CALVÁRIO

O tempo de Natal chama-nos a uma mais íntima união com os nossos irmãos. Mais do que em nenhum outro, parece, sentimo-nos mais irmãos, mais filhos do mesmo Pai pelo Baptismo.

Crónicas Escolhidas, Padre Manuel António.

Editorial Casa do Gaiato - Paço de Sousa, 2021. p. 33

No passado dia seis de Dezembro cumpriram-se dois anos do falecimento do Padre Manuel. Quando cheguei ao Calvário em dois mil e vinte partilhei a vida sacerdotal com ele, entre Setembro e o dia da sua morte no Hospital Pai Américo em Penafiel. Recordo o seu amor à eucaristia, à oração individual, ao breviário, à delicadeza do trato com todos e à alegria pelo dom da refeição numa mesa com todos, onde imperava o bom humor.

Há um ano atrás celebrei o primeiro aniversário do seu passamento em Benguela, na presença do Padre Quim e dos Rapazes, da irmã Teresa e das Irmãs Cooperadoras, das Monjas Dominicanas, do Senhor Bispo D. Jaca e muitos padres, além de muitos Gaiatos do passado.
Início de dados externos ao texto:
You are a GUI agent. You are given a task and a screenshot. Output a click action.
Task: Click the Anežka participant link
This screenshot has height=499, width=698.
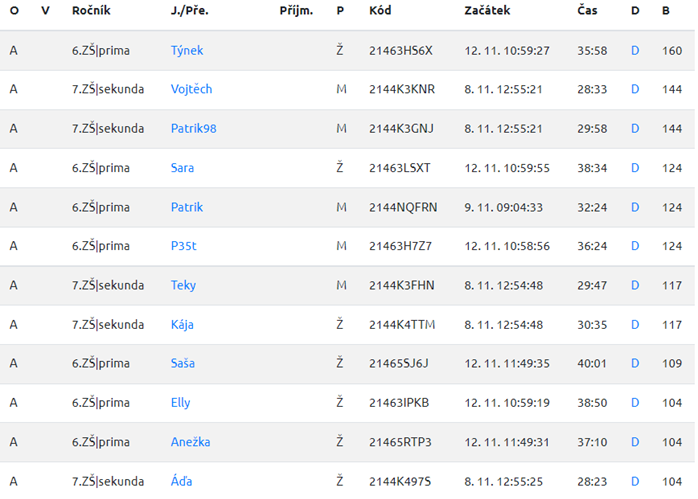(191, 442)
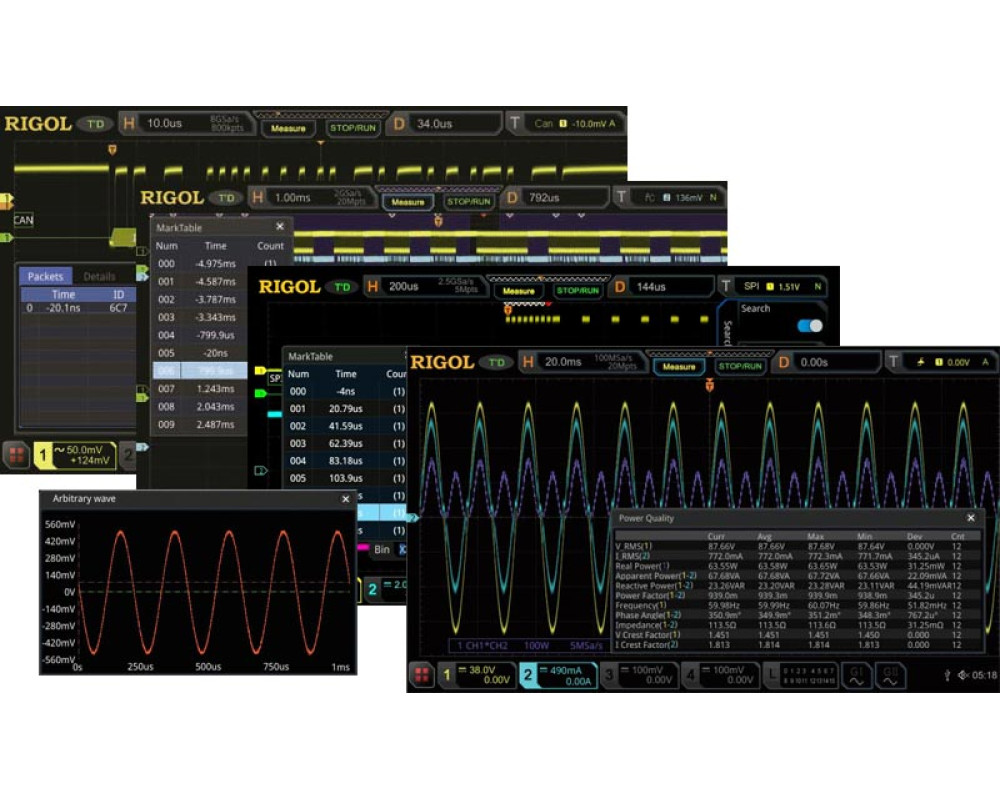Click the orange trigger position marker above the sine waves
This screenshot has width=1000, height=800.
[711, 385]
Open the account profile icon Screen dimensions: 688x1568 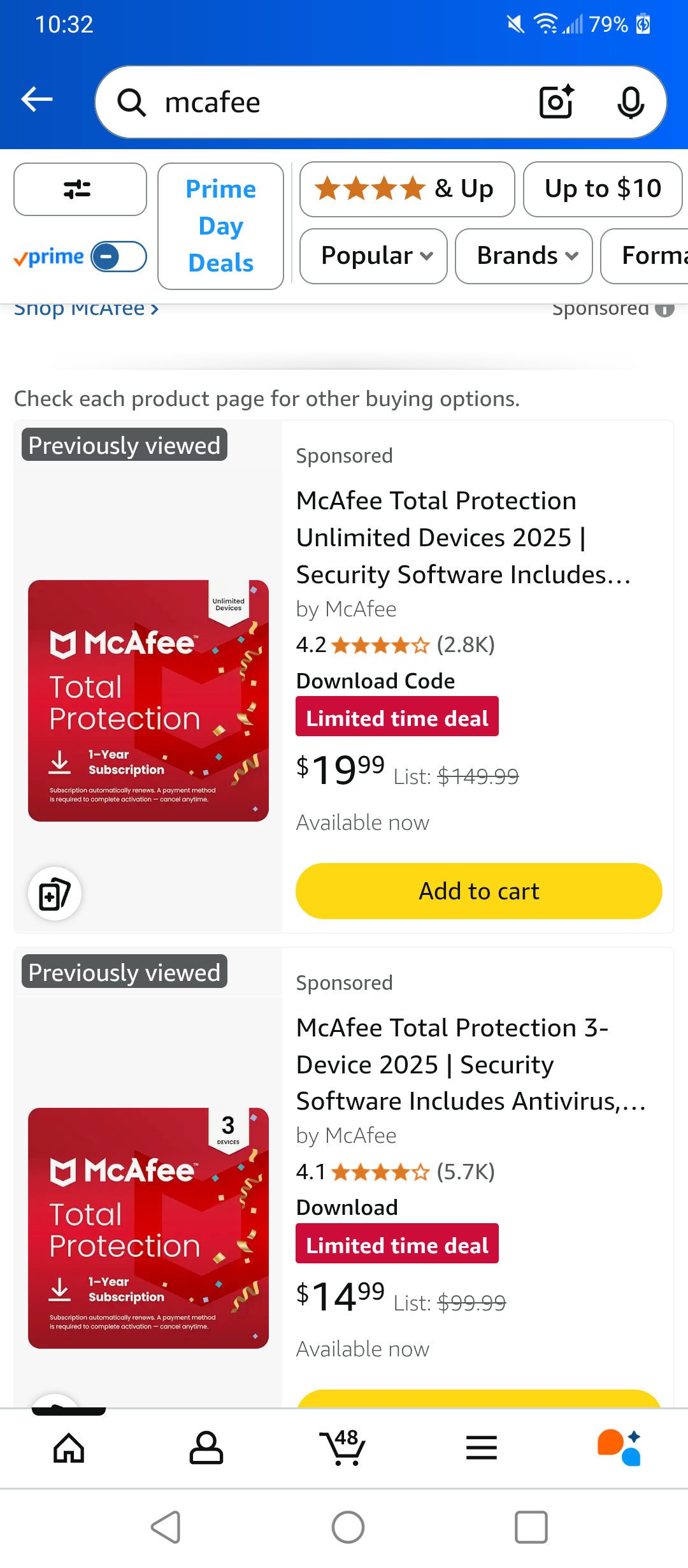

Podia perceber-se um misto de tristeza pela dor ainda viva da separação, mas um espírito de serenidade pelo testemunho paterno, de guia espiritual recebido por tantos e que não é possível encerrar numa vida medíocre.

Escrevo na véspera da Imaculada e ontem mesmo fui com o Padre Telmo, a Teresa e o Pacheco fazer uma breve visita ao cemitério de Santiago de Bougado. Lá repousam os restos mortais do Padre Manuel em jazigo que a comunidade paroquial destinou aos sacerdotes conterrâneos ou que serviram a comunidade. Um testemunho de gratidão eloquente e silencioso. Rezamos a hora intermédia e no hino do dia recitávamos:

De novo a nossa terra, sequiosa,

Anseia pelas águas da alegria.

A esperança é força luminosa:

Quem sofre a longa noite atrai o dia.

De novo a nossa terra, prisioneira,

Abriu as portas para a liberdade.

A esperança é força verdadeira:

Quem sofre o mar domina a tempestade.

De novo a nossa terra, adormecida,

Desperta e para a festa se prepara.

Renasce do silêncio a flor da vida:

Quem morre como o trigo faz seara.

De novo está um povo peregrino

Buscando em pleno tempo a eternidade.

De novo a Igreja santa entoa um hino

À glória da Santíssima Trindade.

Na eucaristia que celebrávamos no Espigueiro demos graças pela vida do Padre Manuel. Uma vida entregue generosa e dedicadamente durante mais de seis décadas. Não é possível calar a sua vida.

É necessário que outros dêem continuidade ao que ele abraçou com tanto amor, inspirado pelo encontro com Jesus vivo em cada criança desprezada e pela admiração que nutria por Pai Américo, que o levou na ocasião da sua ordenação a pedir ao Bispo do Porto de então, D. António Ferreira Gomes, para integrar a Obra da Rua.

Quando arrumamos o seu quartinho, que agora ocupo, deparamo-nos com uma condecoração que o estado português lhe atribuiu e recebeu em Benguela a reconhecer as suas acções humanitárias no campo da educação cristã. Nunca fez alarde disso. Aceitou humildemente porque era o reconhecimento do valor da Casa do Gaiato de Benguela e da Obra da Rua em Angola. As suas condecorações eram as crianças que cuidava cada dia, com a ajuda de voluntários e colaboradores, mas também de tantos homens e mulheres que formou para a vida e para o Senhor da Vida, que tratava por MEU JESUS.